▸ **Supplied material**:
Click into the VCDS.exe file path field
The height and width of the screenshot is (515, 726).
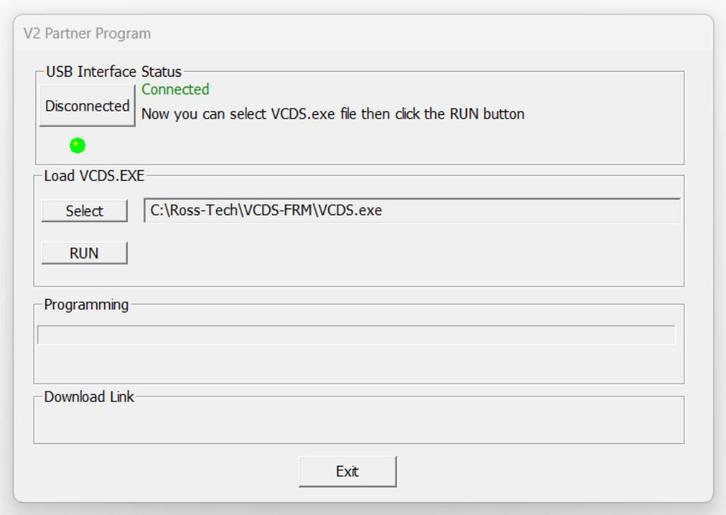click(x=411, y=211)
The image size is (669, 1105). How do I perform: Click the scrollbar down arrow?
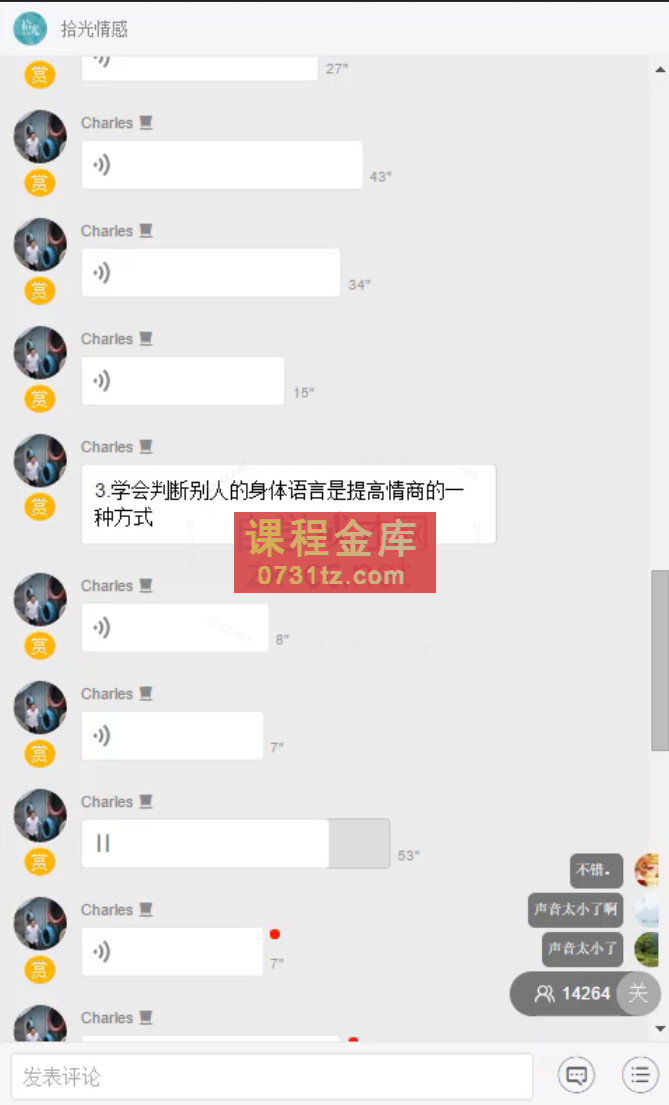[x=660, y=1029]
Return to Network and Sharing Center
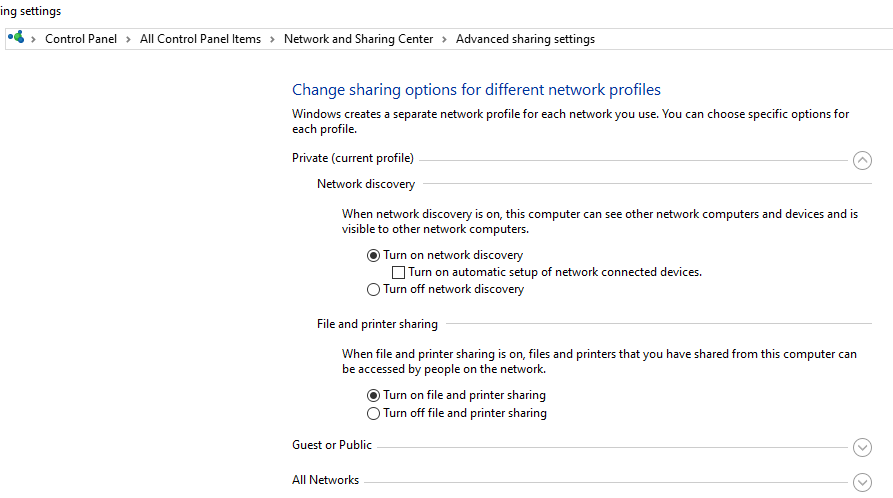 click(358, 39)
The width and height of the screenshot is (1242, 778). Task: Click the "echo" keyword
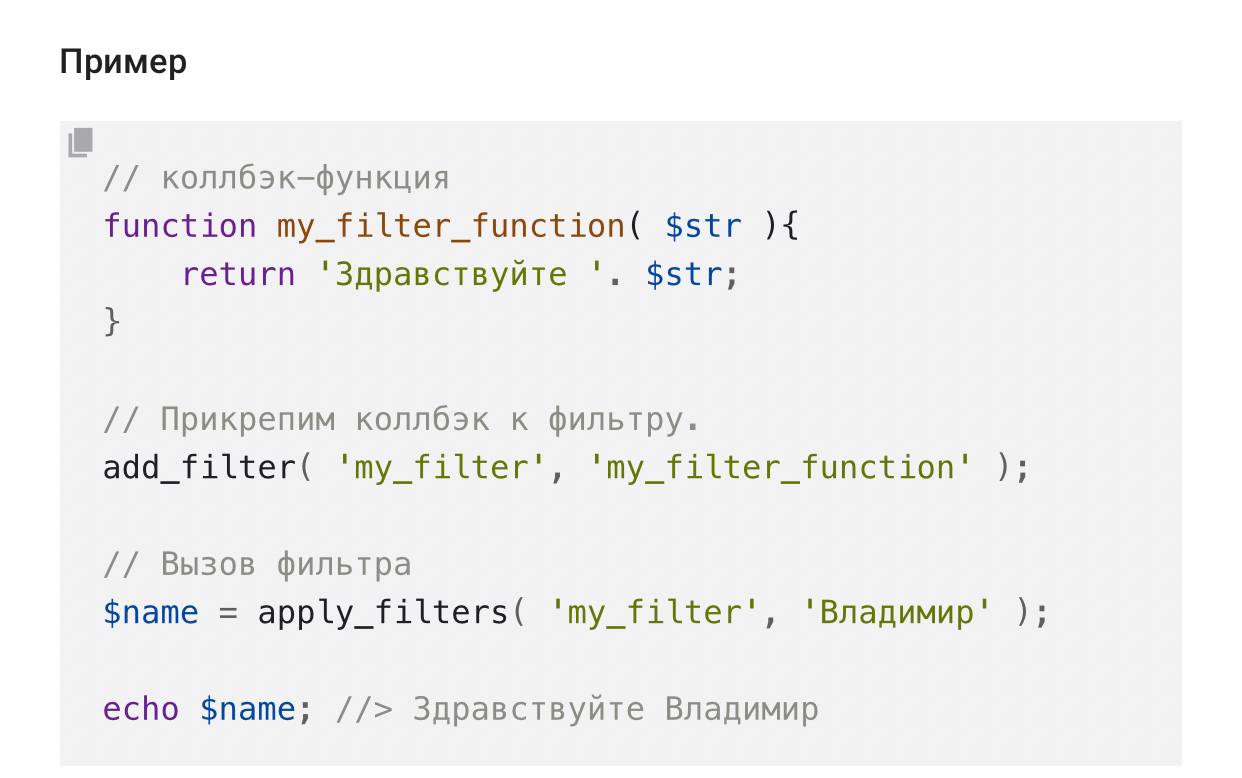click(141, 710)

▸ **Given task**:
Copy out every line of text in the records above word for word, leaving out the pictures.

▸ **Result below**:
Click into the VCDS.exe file path field
The height and width of the screenshot is (515, 726).
click(x=411, y=211)
The image size is (669, 1105). How do I perform: Click the scrollbar down arrow?
[x=660, y=1029]
Return to Network and Sharing Center
 click(358, 39)
The width and height of the screenshot is (1242, 778). Task: Click the "echo" keyword
click(141, 710)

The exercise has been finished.